■ Required work: Pick out each line of the records below that contains the word "computer", and copy those lines.

Records for locating described items
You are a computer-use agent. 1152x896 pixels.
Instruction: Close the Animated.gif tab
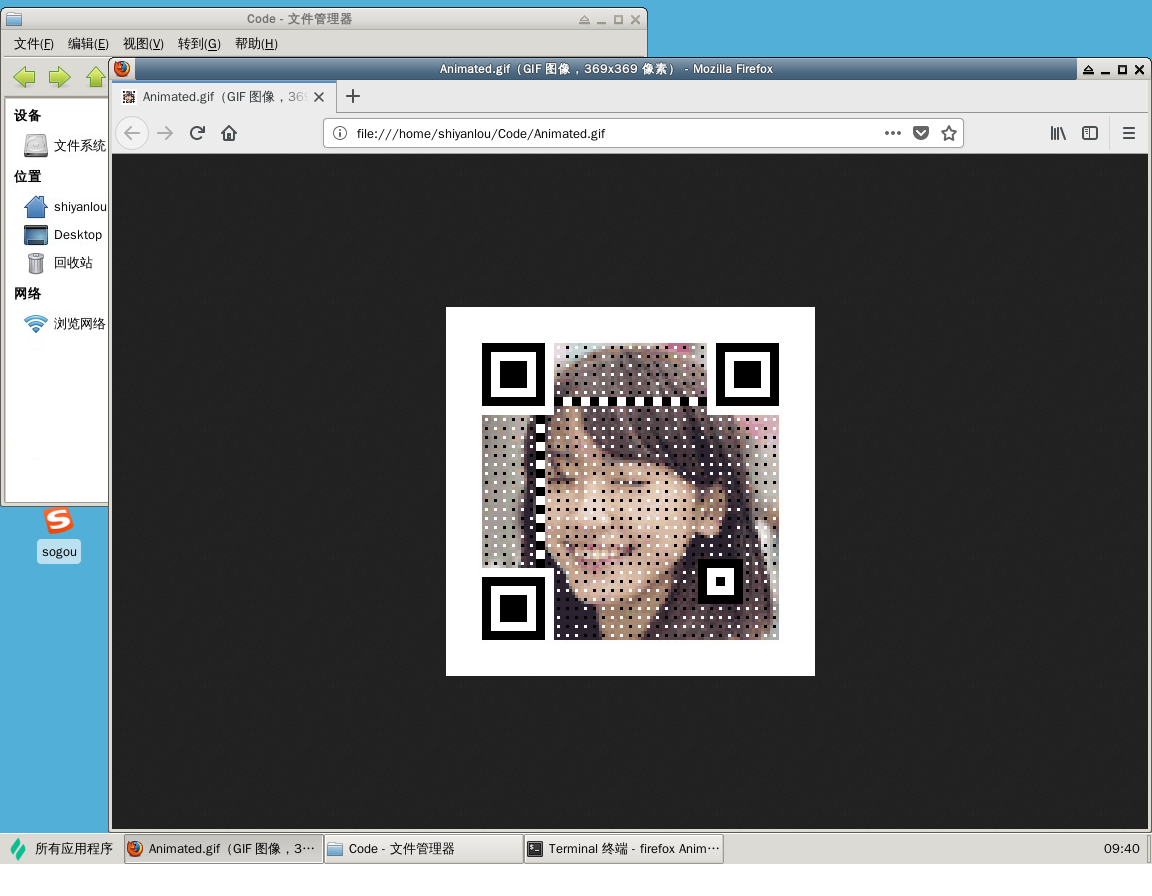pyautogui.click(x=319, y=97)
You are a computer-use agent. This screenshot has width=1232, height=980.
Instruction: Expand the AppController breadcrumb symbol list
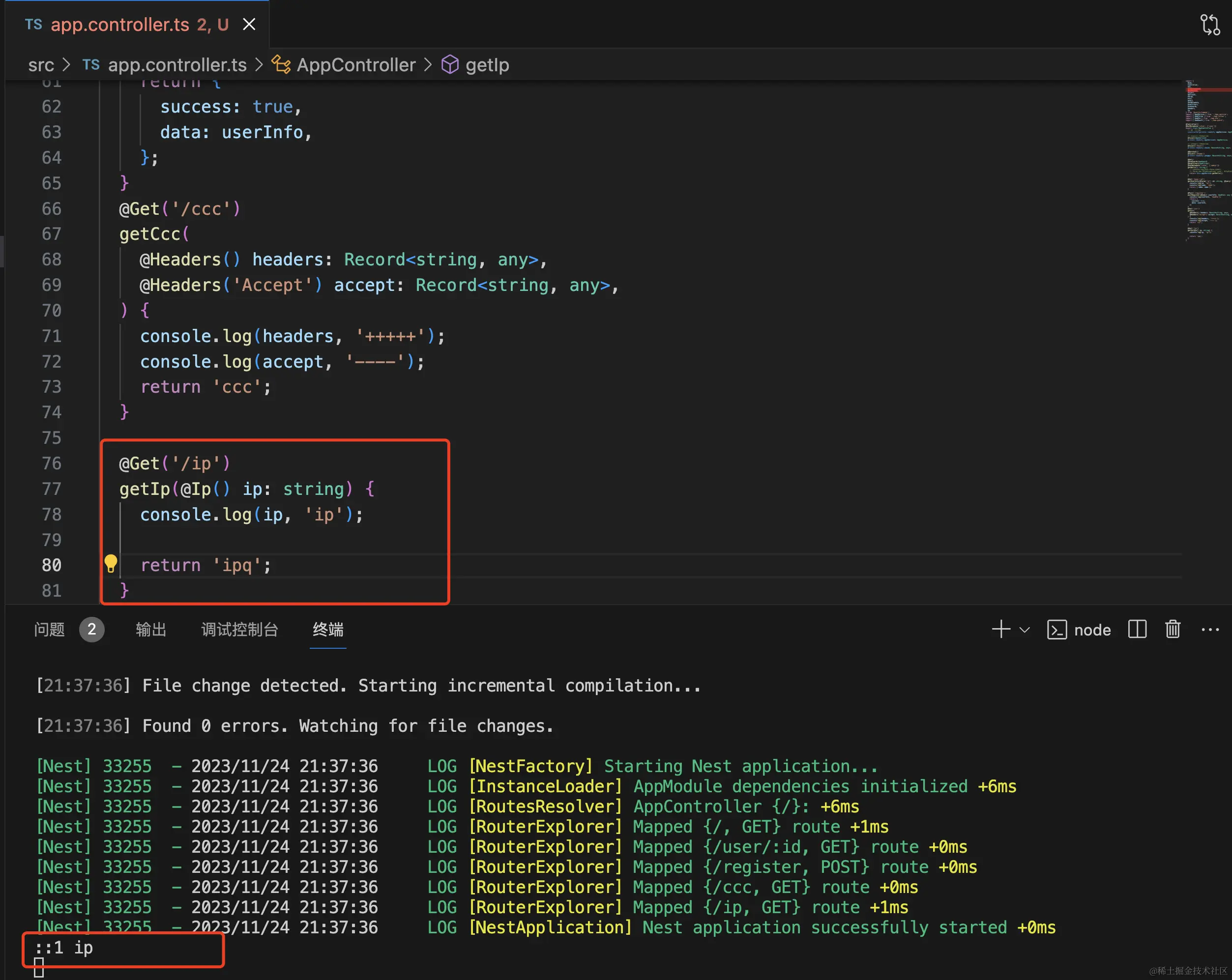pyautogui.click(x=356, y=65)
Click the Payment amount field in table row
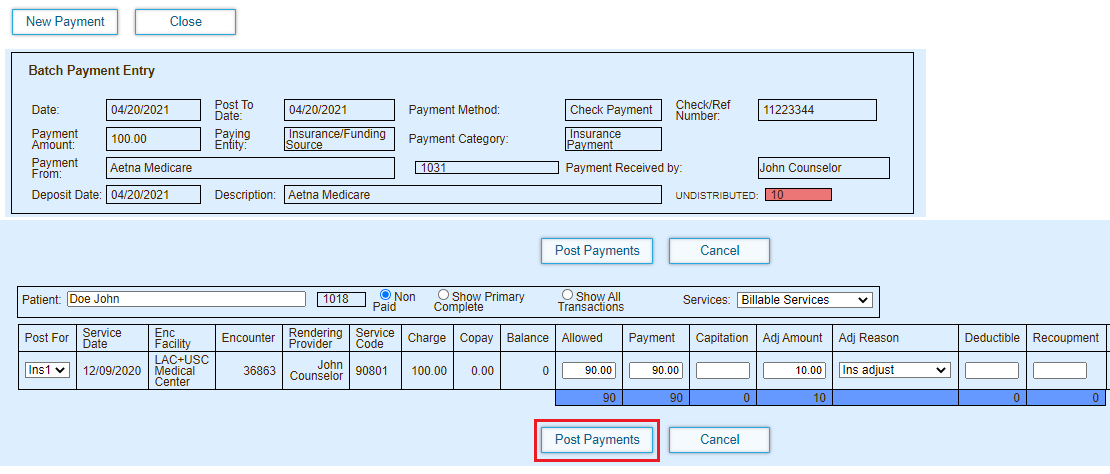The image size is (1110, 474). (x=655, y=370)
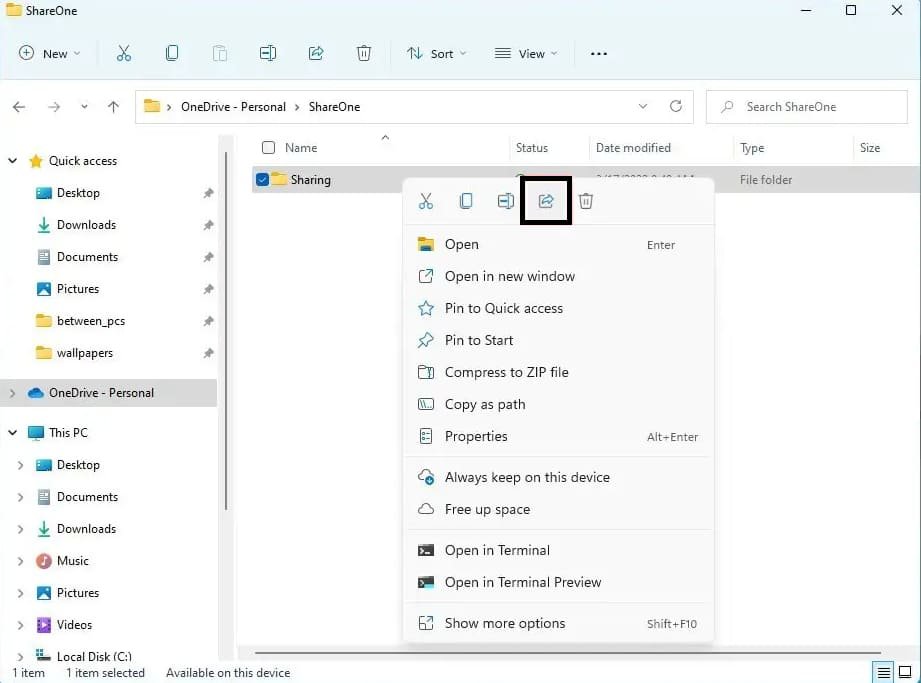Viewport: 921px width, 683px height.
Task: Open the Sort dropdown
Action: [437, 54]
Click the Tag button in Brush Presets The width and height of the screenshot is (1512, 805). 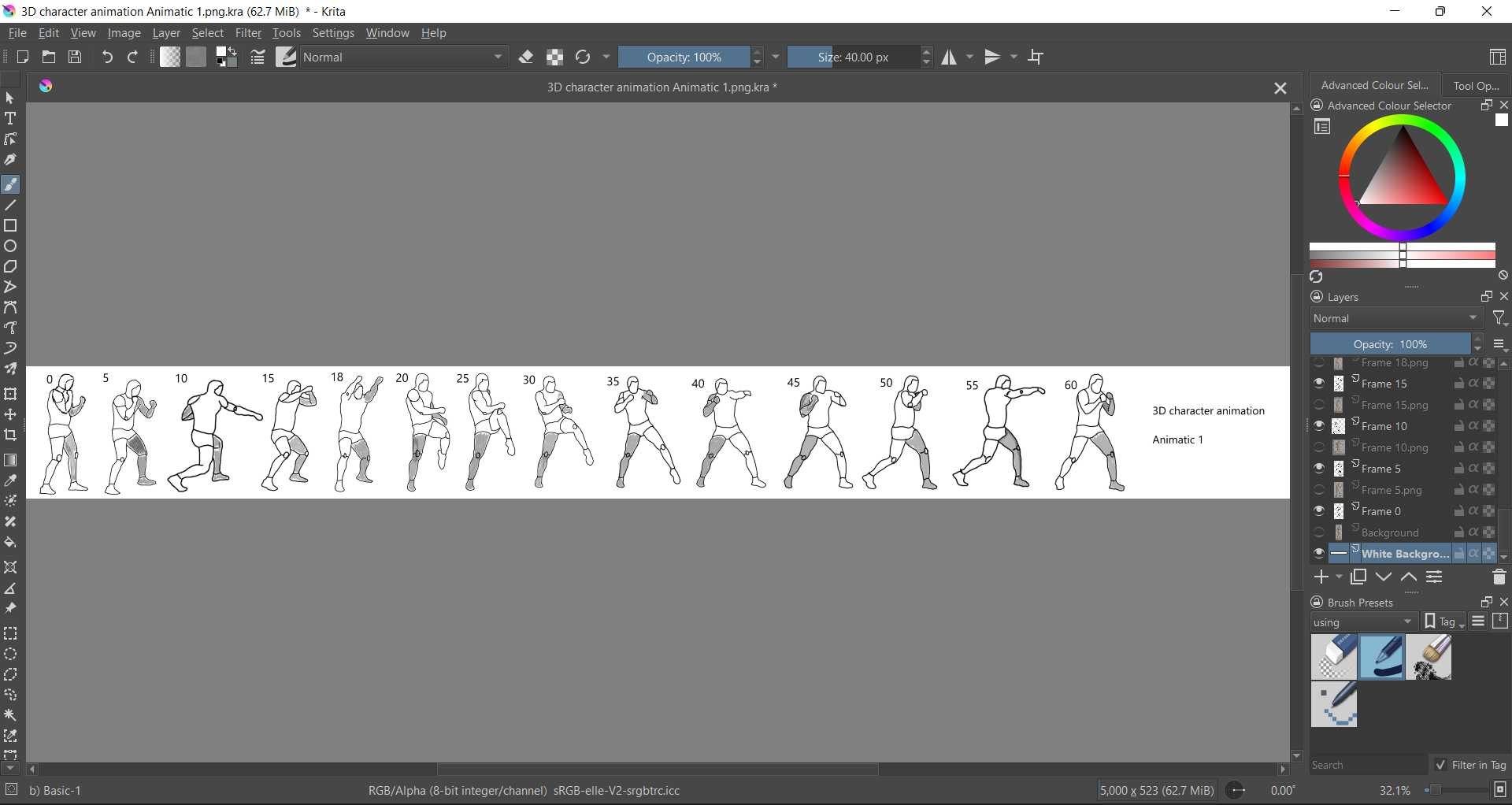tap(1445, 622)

■ The completed task:
You are a computer-use agent. 1152x896 pixels.
You are a computer-use agent. This screenshot has width=1232, height=980.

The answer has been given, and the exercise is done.